Wednesday, September 29, 2010

First Acrylic Paintings in 30 years

I did a few acrylic paintings during my college days, but the quick drying time was always such a negative, that I moved on to other mediums, one of which is oil paints.  Oils, of course, dry very slowly, allowing blending and manipulating the wet paint, but there are many negative aspects to oil painting, too!  Since they dry very slowly, one often has to wait a couple days in between painting layers.  If you don't want to wait, then you have to deal with the difficulty of placing wet paint onto wet paint.  Then there are the issues with hazardous solvents, the necessity of working fat over lean, the differences in the gloss or matte level of the paints, etc.

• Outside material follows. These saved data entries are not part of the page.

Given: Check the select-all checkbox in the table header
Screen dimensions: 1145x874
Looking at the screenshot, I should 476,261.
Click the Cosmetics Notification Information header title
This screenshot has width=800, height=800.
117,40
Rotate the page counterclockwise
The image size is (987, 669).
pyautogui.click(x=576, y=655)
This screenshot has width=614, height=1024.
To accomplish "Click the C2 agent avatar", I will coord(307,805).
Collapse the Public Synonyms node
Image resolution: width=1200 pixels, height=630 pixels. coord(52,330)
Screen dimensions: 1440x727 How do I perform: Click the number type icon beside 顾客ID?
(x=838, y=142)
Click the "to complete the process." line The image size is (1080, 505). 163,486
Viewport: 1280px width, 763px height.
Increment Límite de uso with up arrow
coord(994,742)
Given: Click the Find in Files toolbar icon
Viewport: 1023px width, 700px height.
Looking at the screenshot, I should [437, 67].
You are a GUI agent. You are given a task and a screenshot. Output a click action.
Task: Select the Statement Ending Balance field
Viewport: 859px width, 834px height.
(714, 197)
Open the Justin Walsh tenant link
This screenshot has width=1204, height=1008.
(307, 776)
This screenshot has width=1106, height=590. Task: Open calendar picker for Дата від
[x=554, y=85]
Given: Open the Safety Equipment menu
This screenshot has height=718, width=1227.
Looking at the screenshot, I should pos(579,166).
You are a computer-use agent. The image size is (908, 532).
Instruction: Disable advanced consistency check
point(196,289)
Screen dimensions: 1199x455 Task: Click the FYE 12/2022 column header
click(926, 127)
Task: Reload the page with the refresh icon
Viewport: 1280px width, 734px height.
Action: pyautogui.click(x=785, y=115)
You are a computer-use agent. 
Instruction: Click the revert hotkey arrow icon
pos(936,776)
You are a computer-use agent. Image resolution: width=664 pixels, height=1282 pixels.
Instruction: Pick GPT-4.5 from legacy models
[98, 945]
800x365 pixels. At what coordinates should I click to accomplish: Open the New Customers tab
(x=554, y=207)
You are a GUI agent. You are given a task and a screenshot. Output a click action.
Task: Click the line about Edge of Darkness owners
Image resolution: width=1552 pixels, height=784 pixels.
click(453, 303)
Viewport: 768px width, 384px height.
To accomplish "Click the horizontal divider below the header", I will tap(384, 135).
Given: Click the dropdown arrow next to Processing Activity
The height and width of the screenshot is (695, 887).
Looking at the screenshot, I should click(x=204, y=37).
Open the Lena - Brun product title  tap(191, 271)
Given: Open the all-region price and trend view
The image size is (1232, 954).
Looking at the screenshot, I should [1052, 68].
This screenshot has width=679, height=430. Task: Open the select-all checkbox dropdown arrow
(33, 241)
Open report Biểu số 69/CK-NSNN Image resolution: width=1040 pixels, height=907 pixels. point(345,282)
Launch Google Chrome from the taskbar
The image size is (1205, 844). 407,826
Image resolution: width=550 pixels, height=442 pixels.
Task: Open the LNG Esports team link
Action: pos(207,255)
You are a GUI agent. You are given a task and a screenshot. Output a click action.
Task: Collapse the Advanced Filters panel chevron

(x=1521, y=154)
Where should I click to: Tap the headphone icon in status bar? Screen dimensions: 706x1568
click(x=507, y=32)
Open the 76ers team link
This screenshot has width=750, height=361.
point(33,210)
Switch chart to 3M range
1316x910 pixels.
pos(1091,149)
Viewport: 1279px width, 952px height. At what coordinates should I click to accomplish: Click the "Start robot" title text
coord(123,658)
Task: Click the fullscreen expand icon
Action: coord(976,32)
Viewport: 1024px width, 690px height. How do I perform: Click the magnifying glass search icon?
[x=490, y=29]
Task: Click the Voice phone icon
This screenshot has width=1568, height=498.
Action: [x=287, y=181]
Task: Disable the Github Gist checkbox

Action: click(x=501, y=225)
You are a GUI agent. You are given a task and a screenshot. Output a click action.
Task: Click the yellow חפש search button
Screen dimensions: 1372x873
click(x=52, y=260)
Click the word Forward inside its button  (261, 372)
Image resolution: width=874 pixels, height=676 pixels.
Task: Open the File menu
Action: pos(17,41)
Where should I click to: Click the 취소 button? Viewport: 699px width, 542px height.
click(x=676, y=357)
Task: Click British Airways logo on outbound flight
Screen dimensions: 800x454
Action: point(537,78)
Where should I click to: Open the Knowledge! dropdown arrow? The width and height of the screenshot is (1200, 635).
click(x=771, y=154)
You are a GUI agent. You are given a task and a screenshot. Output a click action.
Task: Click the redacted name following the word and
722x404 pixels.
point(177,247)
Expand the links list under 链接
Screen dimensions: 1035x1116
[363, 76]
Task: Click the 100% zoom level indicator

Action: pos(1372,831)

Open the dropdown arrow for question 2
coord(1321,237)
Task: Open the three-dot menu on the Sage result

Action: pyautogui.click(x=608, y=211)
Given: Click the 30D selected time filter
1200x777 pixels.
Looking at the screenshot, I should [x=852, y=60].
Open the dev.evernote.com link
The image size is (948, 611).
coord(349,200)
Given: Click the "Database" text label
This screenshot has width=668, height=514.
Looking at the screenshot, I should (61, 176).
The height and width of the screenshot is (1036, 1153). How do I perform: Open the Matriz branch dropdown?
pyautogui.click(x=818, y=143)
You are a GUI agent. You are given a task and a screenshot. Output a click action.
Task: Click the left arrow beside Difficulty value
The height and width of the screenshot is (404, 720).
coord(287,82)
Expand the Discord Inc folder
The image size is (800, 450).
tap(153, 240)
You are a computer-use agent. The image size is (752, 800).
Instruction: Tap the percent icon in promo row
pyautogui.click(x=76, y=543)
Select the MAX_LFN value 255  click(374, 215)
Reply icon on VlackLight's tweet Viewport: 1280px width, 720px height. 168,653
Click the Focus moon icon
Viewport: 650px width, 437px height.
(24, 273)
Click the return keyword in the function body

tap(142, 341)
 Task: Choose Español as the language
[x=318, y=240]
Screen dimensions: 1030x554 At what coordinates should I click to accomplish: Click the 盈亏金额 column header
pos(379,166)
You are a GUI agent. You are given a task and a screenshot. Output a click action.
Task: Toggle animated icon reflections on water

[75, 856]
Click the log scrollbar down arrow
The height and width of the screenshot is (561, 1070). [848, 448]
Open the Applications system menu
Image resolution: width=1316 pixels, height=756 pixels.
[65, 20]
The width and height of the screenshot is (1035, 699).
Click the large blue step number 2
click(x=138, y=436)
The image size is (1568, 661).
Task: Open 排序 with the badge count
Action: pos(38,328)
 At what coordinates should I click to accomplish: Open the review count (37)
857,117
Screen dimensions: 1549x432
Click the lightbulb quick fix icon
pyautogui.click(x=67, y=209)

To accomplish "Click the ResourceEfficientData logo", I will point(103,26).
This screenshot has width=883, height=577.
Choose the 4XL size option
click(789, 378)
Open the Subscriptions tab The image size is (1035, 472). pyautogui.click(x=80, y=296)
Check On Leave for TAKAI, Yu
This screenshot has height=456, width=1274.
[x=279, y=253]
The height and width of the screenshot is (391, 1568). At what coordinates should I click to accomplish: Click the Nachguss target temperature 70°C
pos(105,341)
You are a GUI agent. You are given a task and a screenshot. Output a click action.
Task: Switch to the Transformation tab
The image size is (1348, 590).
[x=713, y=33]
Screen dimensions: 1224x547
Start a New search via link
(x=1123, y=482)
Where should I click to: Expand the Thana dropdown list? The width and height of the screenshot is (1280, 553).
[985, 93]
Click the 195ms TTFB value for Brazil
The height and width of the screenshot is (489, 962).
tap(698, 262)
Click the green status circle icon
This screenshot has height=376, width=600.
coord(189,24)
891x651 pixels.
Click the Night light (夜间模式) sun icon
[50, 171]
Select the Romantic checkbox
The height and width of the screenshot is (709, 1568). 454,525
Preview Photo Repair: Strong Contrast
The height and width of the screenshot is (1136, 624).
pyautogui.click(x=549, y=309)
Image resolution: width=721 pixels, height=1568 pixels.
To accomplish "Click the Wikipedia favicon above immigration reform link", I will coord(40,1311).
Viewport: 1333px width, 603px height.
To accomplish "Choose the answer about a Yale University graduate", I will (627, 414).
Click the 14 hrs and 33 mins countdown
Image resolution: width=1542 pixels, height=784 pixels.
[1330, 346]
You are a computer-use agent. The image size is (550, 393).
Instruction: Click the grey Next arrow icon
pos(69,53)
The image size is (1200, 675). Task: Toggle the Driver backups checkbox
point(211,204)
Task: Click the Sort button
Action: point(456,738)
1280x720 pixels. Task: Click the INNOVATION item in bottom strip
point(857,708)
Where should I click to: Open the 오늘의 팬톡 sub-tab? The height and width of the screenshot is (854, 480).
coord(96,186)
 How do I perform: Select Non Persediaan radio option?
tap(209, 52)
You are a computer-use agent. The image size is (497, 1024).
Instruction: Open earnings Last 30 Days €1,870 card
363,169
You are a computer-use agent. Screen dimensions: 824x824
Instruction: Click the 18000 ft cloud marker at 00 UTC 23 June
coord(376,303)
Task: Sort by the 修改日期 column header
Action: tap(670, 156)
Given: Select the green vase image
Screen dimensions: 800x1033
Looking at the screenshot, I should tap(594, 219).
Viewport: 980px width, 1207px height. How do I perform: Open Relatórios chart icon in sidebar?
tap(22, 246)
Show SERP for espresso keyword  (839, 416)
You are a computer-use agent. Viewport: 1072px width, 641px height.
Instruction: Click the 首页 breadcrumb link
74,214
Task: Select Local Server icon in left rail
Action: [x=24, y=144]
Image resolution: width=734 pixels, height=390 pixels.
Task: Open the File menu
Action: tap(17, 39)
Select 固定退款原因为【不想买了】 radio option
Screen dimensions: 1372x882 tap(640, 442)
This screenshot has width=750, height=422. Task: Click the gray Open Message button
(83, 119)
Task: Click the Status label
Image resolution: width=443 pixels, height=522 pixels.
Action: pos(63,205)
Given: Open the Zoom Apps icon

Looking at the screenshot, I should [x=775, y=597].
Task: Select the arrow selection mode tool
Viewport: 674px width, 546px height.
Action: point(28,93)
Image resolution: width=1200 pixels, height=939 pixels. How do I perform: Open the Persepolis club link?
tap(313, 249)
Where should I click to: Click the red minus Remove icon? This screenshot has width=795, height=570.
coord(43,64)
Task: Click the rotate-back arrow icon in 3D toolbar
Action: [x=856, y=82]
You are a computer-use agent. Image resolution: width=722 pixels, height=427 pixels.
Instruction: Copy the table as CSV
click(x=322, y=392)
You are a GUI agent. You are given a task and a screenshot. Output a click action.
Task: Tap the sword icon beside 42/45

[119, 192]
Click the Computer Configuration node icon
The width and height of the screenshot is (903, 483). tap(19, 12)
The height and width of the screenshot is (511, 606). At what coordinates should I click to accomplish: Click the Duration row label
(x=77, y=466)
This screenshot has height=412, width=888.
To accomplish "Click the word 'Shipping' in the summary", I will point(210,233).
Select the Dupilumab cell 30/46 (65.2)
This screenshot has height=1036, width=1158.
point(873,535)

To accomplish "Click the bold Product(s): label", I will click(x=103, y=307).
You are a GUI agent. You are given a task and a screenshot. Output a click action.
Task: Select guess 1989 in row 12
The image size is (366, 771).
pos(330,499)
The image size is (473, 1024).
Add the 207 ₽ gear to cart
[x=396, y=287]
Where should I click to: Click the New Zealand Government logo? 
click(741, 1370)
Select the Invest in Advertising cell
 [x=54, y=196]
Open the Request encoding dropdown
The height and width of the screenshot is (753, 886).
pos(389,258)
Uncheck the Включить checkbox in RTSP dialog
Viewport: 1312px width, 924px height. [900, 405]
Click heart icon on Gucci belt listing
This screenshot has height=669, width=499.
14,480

Recently, I heard that there was a slower drying acrylic - Golden's Open Acrylics - on the market, so I decided to give it a try.  The paint piles stay wet on the palette for many hours - even days!  The thin layers of paint on your painting still dry much quicker than oils, but they do remain open and workable for quite a bit longer than traditional acrylics, which can dry in a couple minutes (or less).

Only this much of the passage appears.